The apparatus disclosed herein, in general, relates to a composite structure, and more specifically, relates to a radiolucent patient table top.
Conventional radiolucent patient tables comprise carbon fiber reinforced plastic (CFRP) skins with a foam core made of, for example, polyurethane or polymethacrylimides. CFRP table tops have twice as much X-ray permissibility as wooden table tops and five times that of plastic table tops. Improved radiolucency results in reducing a dosage of X-rays and associated health risks to a patient. The challenges associated with using a foam core in conventional radiolucent patient table tops are described below.

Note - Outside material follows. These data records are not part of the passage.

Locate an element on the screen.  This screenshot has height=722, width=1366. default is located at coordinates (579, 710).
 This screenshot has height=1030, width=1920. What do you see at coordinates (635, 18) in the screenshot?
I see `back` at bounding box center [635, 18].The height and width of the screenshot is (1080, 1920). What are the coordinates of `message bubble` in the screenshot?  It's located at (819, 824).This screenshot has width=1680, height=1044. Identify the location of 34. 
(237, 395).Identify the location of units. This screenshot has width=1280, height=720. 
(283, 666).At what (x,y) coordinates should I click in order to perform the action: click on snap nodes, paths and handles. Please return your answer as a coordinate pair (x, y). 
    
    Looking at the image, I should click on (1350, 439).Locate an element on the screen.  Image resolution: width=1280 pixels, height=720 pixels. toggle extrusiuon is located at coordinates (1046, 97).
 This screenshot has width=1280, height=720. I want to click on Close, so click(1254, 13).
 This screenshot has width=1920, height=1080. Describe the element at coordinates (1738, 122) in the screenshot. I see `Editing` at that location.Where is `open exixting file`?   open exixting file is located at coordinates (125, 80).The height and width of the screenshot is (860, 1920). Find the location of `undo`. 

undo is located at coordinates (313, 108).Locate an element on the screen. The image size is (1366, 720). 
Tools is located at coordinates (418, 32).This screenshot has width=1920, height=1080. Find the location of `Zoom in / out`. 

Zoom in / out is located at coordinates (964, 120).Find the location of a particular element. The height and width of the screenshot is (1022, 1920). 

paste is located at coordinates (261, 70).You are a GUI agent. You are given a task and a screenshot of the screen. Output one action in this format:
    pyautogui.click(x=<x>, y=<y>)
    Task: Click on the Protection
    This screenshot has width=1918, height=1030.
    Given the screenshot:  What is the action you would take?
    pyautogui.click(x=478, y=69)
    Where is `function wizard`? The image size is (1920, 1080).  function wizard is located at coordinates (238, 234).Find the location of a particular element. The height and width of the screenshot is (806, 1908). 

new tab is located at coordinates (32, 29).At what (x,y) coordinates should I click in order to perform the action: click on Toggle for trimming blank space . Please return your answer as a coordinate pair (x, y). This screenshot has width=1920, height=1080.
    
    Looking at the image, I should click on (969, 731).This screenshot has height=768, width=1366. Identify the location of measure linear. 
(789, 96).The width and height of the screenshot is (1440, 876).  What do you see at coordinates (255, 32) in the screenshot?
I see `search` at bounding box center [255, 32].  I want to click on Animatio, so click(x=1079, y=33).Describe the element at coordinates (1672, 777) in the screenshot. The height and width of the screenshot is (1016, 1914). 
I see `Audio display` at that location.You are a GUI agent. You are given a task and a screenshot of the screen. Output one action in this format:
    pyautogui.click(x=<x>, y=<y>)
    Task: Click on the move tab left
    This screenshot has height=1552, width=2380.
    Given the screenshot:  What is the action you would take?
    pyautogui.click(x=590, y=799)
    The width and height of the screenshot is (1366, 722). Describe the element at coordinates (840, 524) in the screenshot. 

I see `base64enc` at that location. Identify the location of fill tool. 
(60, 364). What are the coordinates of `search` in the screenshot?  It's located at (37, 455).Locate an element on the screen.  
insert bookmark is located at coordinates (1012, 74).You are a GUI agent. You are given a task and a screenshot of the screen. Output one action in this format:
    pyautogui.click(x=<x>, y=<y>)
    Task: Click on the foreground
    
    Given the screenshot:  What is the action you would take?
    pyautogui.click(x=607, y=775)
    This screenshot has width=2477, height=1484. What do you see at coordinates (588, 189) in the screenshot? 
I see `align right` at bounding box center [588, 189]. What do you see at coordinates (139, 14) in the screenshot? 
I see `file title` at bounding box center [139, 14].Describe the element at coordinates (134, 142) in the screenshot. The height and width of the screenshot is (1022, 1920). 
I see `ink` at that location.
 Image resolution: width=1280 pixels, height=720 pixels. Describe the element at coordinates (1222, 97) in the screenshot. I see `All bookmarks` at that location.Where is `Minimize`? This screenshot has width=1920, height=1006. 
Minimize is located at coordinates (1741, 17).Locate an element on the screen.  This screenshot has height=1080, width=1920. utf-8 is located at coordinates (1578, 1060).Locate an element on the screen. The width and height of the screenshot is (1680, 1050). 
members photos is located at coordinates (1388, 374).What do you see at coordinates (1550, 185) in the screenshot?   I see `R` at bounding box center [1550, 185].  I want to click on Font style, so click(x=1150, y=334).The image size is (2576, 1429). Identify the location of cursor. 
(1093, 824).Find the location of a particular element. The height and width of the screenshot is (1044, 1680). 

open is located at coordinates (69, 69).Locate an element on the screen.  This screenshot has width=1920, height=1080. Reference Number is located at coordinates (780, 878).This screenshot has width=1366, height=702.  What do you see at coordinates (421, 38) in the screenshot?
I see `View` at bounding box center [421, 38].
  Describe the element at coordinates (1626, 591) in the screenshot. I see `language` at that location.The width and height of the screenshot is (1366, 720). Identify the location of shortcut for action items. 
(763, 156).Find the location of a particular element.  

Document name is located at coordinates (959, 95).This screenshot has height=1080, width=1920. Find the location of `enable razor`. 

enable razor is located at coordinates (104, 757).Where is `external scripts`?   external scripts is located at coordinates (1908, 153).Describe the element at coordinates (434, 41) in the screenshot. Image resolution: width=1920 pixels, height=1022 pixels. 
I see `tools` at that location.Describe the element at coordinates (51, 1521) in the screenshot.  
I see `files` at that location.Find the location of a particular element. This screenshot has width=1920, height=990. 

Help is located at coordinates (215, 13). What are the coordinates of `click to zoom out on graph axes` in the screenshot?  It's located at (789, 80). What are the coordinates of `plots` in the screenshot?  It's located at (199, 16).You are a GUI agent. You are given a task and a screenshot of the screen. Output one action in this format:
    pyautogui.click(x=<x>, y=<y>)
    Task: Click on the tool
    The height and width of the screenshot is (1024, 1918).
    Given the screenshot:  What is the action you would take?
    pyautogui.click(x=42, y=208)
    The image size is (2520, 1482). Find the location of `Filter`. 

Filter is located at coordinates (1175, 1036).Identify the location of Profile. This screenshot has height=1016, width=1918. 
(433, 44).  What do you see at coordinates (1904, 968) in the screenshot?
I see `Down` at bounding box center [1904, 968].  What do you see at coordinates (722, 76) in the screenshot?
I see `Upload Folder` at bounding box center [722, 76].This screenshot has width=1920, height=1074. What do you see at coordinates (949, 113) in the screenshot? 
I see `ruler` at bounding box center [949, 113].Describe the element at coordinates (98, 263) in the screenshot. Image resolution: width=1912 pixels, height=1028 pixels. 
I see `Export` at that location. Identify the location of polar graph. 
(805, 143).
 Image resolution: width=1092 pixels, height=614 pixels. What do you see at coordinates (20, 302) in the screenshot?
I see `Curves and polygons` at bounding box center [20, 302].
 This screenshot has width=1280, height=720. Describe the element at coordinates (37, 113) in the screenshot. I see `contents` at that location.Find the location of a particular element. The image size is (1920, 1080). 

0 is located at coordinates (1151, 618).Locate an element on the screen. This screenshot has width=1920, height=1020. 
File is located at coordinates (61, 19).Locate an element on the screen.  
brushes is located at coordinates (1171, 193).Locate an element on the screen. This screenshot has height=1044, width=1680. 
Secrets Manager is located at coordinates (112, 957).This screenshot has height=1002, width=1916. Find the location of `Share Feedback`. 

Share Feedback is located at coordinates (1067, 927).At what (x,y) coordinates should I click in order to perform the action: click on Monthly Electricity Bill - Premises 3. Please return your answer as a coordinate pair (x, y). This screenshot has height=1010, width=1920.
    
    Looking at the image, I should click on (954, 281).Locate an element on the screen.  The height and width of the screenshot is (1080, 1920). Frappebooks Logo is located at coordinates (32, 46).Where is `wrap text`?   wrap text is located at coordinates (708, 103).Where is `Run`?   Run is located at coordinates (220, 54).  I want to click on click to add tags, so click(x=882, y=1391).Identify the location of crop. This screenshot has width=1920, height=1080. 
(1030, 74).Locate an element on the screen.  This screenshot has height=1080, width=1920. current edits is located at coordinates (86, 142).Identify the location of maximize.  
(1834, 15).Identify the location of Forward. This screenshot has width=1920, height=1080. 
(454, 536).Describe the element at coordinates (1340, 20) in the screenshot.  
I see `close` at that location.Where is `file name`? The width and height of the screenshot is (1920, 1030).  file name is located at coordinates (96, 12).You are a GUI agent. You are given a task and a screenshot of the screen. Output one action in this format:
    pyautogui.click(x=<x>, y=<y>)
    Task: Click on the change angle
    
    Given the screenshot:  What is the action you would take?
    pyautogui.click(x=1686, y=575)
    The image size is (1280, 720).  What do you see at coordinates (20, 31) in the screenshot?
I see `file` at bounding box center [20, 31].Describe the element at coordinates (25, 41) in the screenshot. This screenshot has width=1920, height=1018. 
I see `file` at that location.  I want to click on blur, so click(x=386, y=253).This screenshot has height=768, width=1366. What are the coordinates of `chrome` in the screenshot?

It is well known that the relative strength of composite skins made from foam cores is low when compared to the relative strength of honeycomb sandwich structures. Foam core sandwich structures have less fatigue resistance, and may structurally weaken over repeated loading and unloading of a patient table. Hence, manufacturers typically recommend a permissible working life period for these tables, after which they need to be replaced.
The radiolucent property of a foam core is less than that of carbon, and there is a possibility of contamination in the foam core made of polyurethane that may show up as errors during X-ray examination. The volume and amount of material in the table top must be reduced to a minimum. Non-radiolucent foreign material in the table top can result in a misdiagnosis of the patient.
Some X-ray table tops or their accessory components are made of thick sheets of carbon laminates. There is a need to reduce the quantity of carbon fibers and epoxy binders typically used in X-ray table tops to improve their permissibility to X-rays. Therefore, there is a need for low density carbon fiber table tops that are more radiolucent, that is, more permissible to X-rays.
Moreover, in an X-ray machine, the X-ray table top is required to be steady and therefore stiff in the field of detectors. The cantilever nature of an X-ray table exerts demanding loading on the X-ray table top. Foam core sandwich structures have poorer relative strength and stiffness when compared to honeycomb sandwich structures. In the aerospace industry, for structural applications, honeycomb cores are strongly preferred over foam cores. To improve stiffness, cantilevered foam core table tops have to be made thick. However, such thick table tops interfere with the easy maneuverability of the table tops, and therefore structural and ergonomic design compromises need to be made.
Hence, there is a long felt but unresolved need for a radiolucent patient table top that addresses the above mentioned problems of fatigue, increased thickness, reduced stiffness, and the need to reduce dosage of X-rays by improved radiolucency performance.